Sometimes people (my customers) have a problem with COM Initialization in an ISAPI application. It seems sometimes they do not have to call CoInitializeEx and sometimes they do. Since CoInitializeEx "must" be called prior to using COM and sometimes the isapi works without calling this function, it seems IIS or something else has already called this function.
Can someone tell me, what is IIS's behavior in regard to COM initialization?
IIS's behavior in regards to COM initialization is clean - it simply does nothing.
Thus, the behavior you describe sounds like a common bug with some ISAPI DLL running on IIS - calling CoInitializeEx() on threads not owned by the ISAPI. Since IIS reuses threads from its thread pool to call into ISAPI, the following sequence can occur and cause what you observe:
- IIS does not call CoInitializeEx() on any of the threads in its thread pool.

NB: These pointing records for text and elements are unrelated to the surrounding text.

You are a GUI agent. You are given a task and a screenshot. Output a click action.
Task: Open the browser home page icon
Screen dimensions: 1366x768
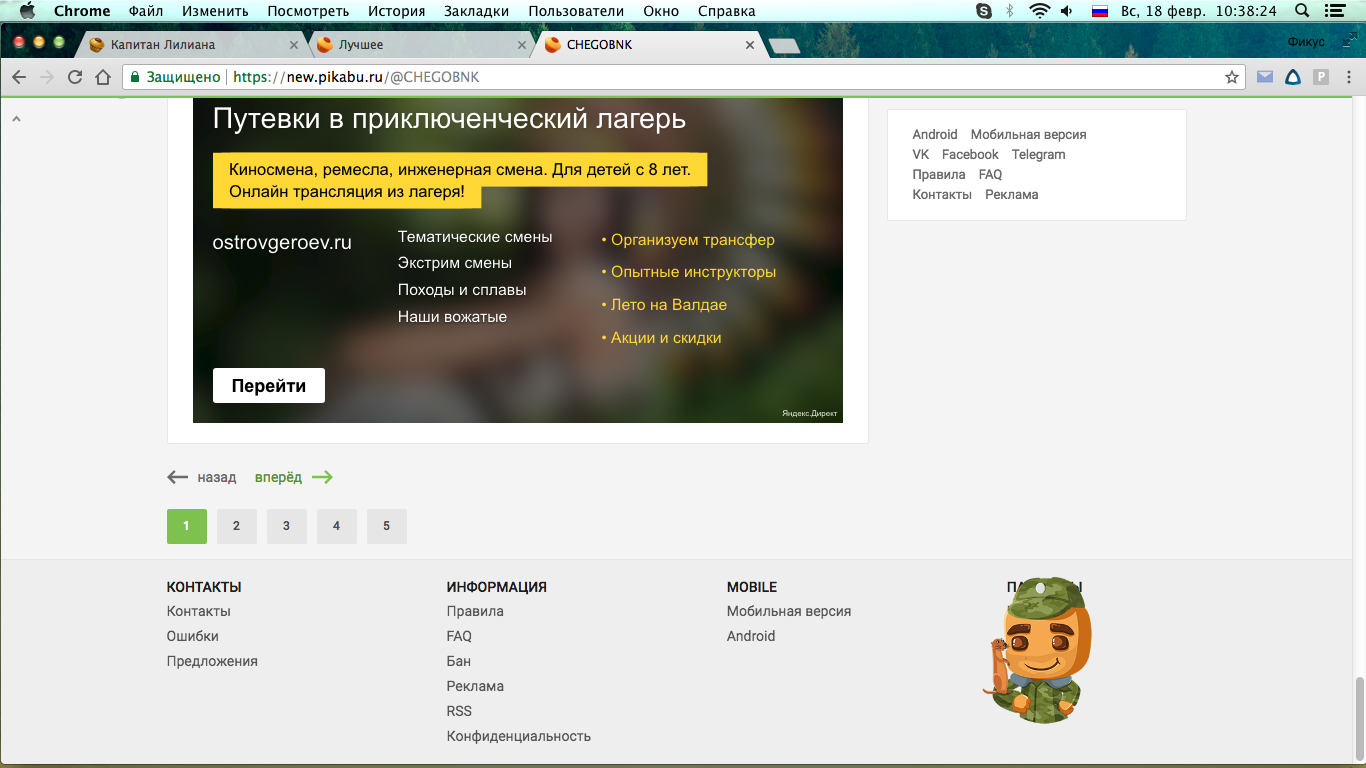click(x=102, y=77)
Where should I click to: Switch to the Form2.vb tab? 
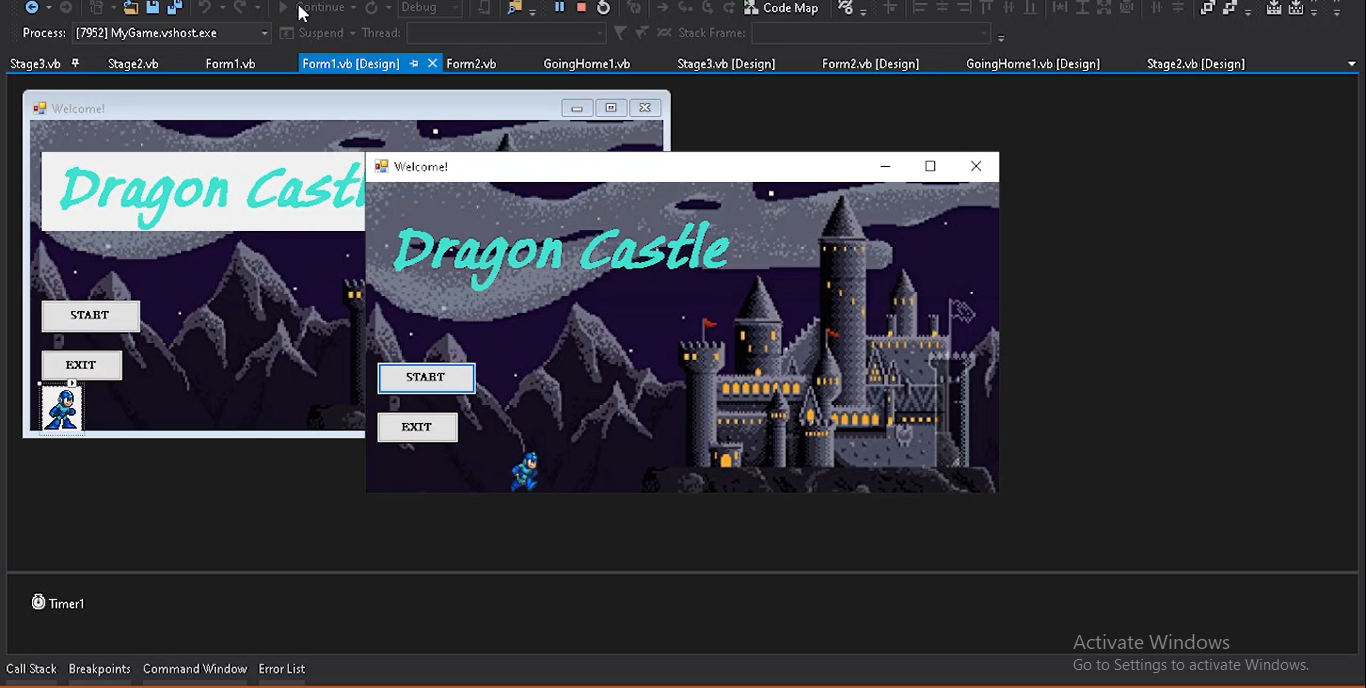(471, 64)
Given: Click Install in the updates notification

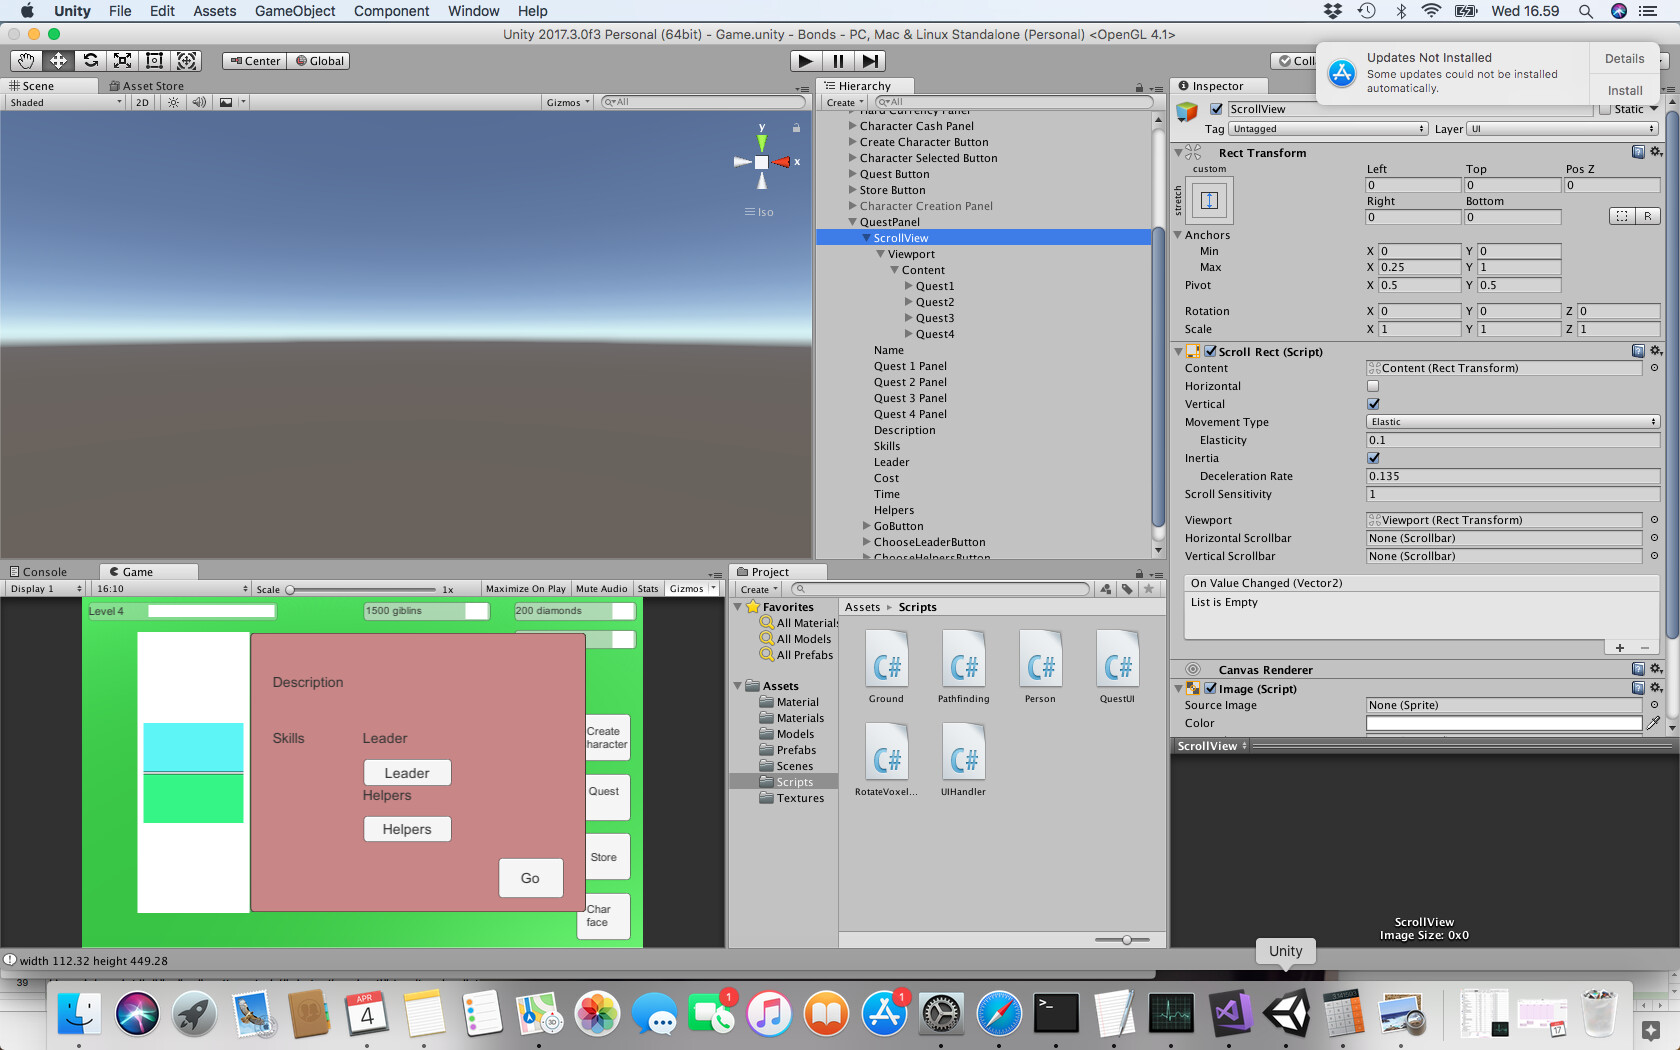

- IIS uses thread 1 from its thread pool to call the ISAPI entrypoint.
- In the entrypoint, ISAPI calls CoInitializeEx() on thread 1 but does not call CoUninitialize() prior to exiting the entrypoint and returning control to IIS.
thread 1 has now called CoInitializeEx() once.
- IIS later uses thread 2 from its thread pool to call the ISAPI entrypoint. Since this thread has never called CoInitializeEx(), thread 2 has called CoInitializeEx() once.
- IIS later re-uses thread 1 from its thread pool to call the ISAPI entrypoint.
thread 1 has now called CoInitializeEx() twice.
At this point, this ISAPI has seriously confused things. There is no way for it to call the correct number of CoUninitialize() on all the IIS threads (suppose the ISAPI entrypoint is never invoked again by IIS - no chance for it to call CoUninitialize() correct number of times, and no way for new user of the same thread to know how many times to call CoUninitialize()). It has tainted the thread pool shared by all other ISAPIs. All sorts of badness can commence at this point.
The simple rule of thumb: do not call CoInitialize()/CoUninitialize() on a thread which you do not own.